Вторая встреча произошла через несколько лет, когда меня в наручниках привезли из Глубокого в Виленский окружной суд. На допросе у следователя я неожиданно увидел Бартуля. Он все время, пока меня допрашивали, сидел за столом, опустив голову, не отрывая глаз от каких-то бумаг.
Сегодня — третья встреча с помощником следователя. Хорошо, что они не заметили меня. Я остановился возле витрины книжного магазина и, как в зеркале, видел, что они перешли на другую сторону улицы. Около старого каменного дома, где помещалась когда-то знаменитая типография Мамоничей, стояло несколько извозчиков. Оба поэта, ввалившись в сани, поехали в сторону Немецкой улицы. Наверно, снова пить.
Как-то быстро я привык к Вильно. Может, потому, что улицы окраин, где я приютился, мало чем отличаются от деревенских. Летом тут можно увидеть коров, коз, лошадей, услышать, как громко перекликаются петухи; осенью улицы пахнут сеном, овощами, фруктами, зимой — березовым и сосновым дымом из труб, а весной — талым снегом, болотом. Издалека видно, какие приближаются тучи, откуда надвигается гроза. Тут, если человек собрался по каким-то делам на Завальную, Немецкую, Мицкевича или другие центральные улицы, считается, что он идет в город. А главное — город этот, хоть он на много километров и растянулся вдоль Вилии, подвластен моим ногам. Я могу его несколько раз пройти вдоль и поперек, с севера на юг, с востока на запад.
Справлялся у Трофима о Юзефе, которому когда-то была передана целая кипа стихов — Я. Гороха и моих. Некоторые из них были напечатаны — о чем я узнал на суде — в «Хрестоматии», изданной в Минске. Но остальные, видно, пропали.

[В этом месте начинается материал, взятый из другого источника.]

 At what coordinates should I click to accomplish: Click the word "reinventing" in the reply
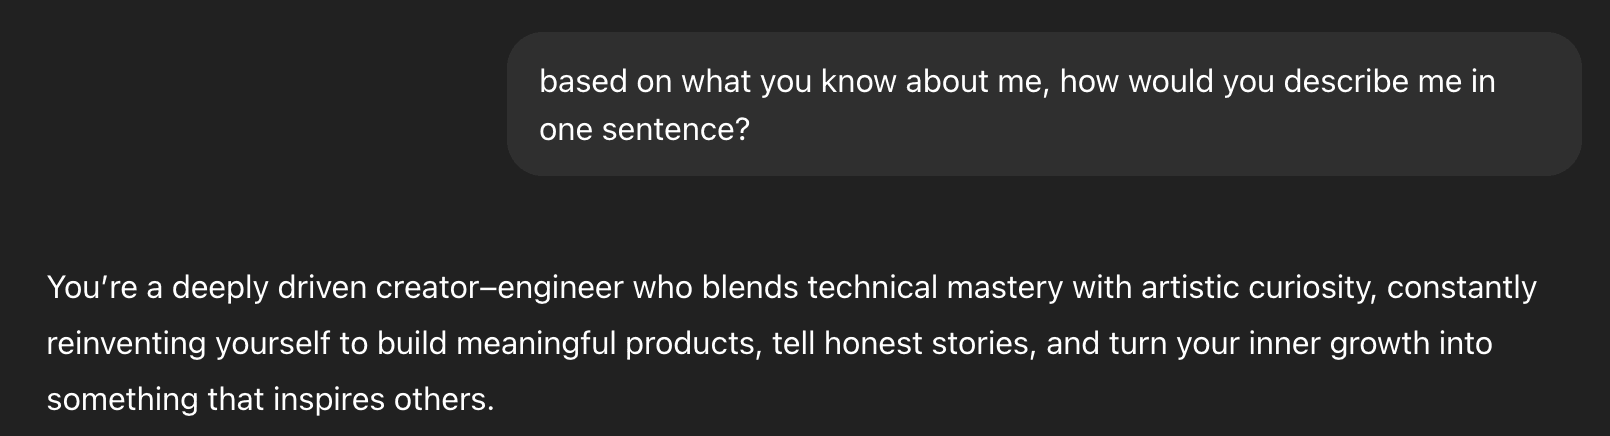coord(127,344)
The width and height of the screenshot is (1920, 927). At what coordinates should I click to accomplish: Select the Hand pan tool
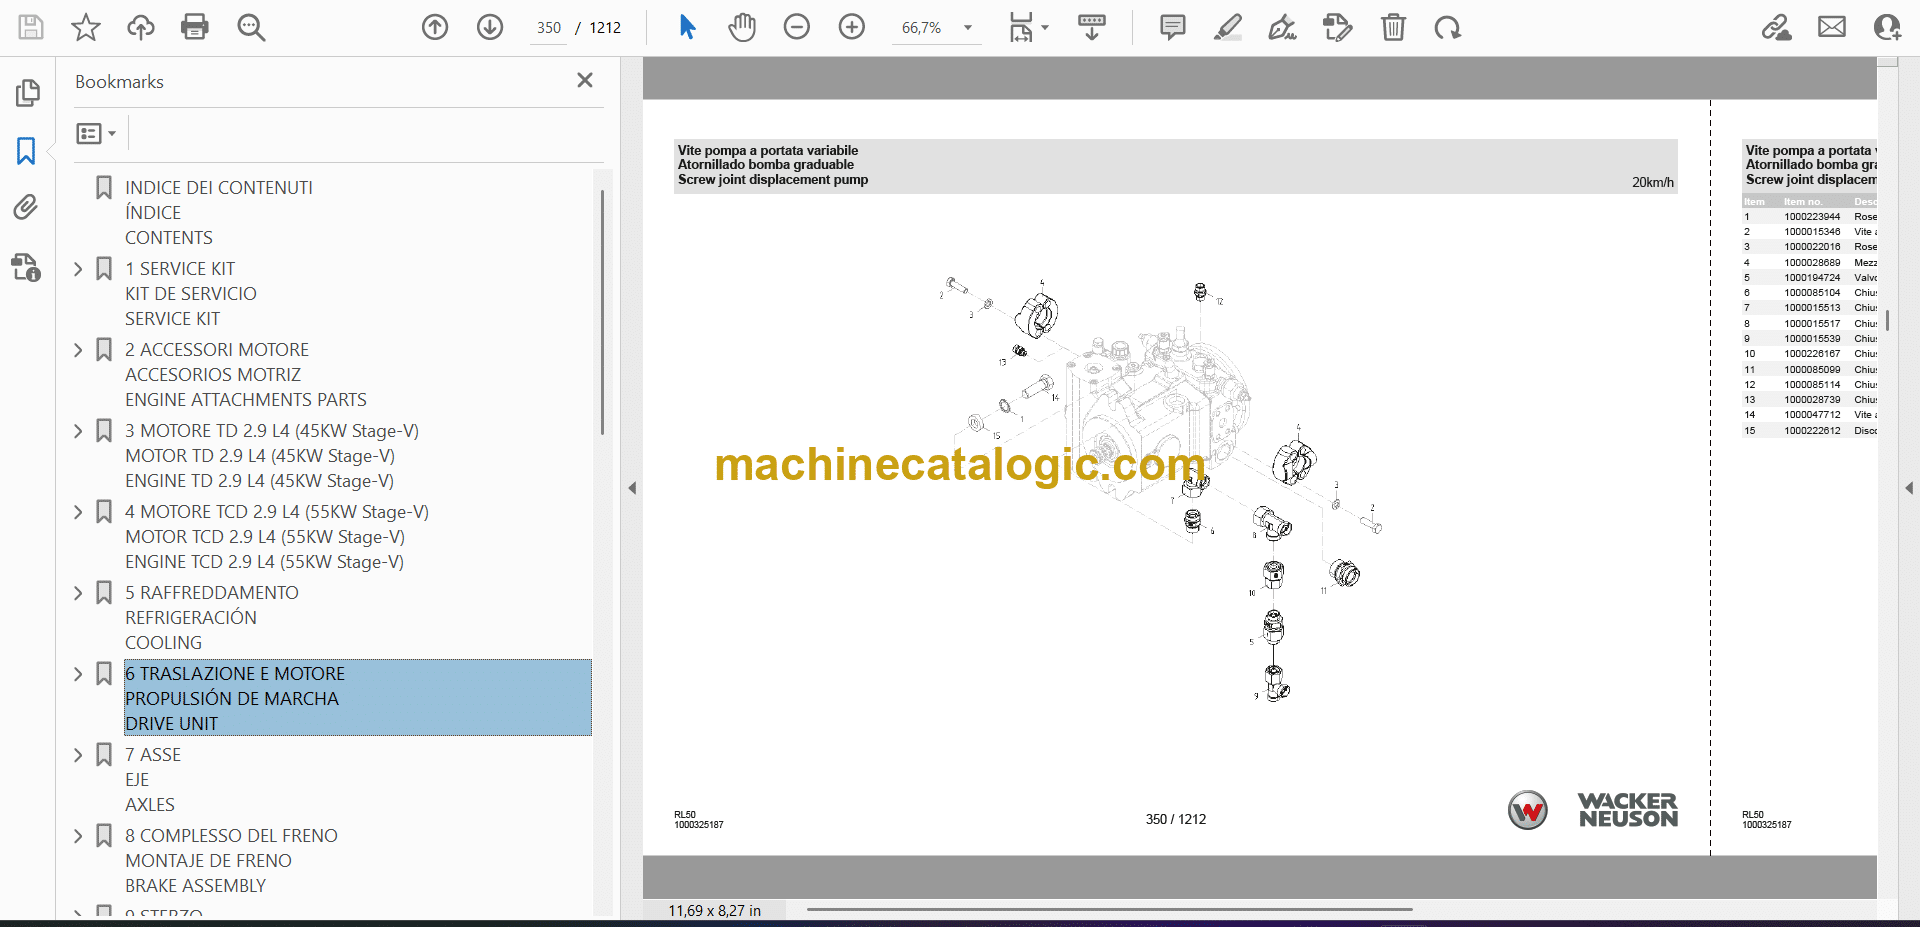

На Железнодорожной улице — цветные рекламные плакаты — «Ведель», «Гербео», «Маги», «Соляли». Чтобы забыть, что сегодня ничего не ел, нужно сесть писать. Голод у меня почему-то ассоциируется с творчеством, а творчество — с голодом. Может быть, потому, что они ко мне пришли вместе.
20 февраля
Только что вернулся из апелляционного суда, где по милости прокурора И. Ячинского пересматривалось мое дело. Обвинялся я в том, что написал и распространял в Вильно 14 февраля 1934 года антирелигиозные стихотворения, а 30 апреля 1934 года — первомайское воззвание, в котором содержался призыв выступать «против террора и пацификации [7], в защиту СССР и красного Китая, против фашистской диктатуры, бороться за Польскую Советскую Республику, за право самоопределения вплоть до отделения…». Одним словом, как говорил пан прокурор, «призывал к выступлениям против существующего правительства и за отторжение от Польского государства части его территории». Эта формулировка, ставшая трафаретным заключительным абзацем во всех политических актах обвинения, была уже всем знакома.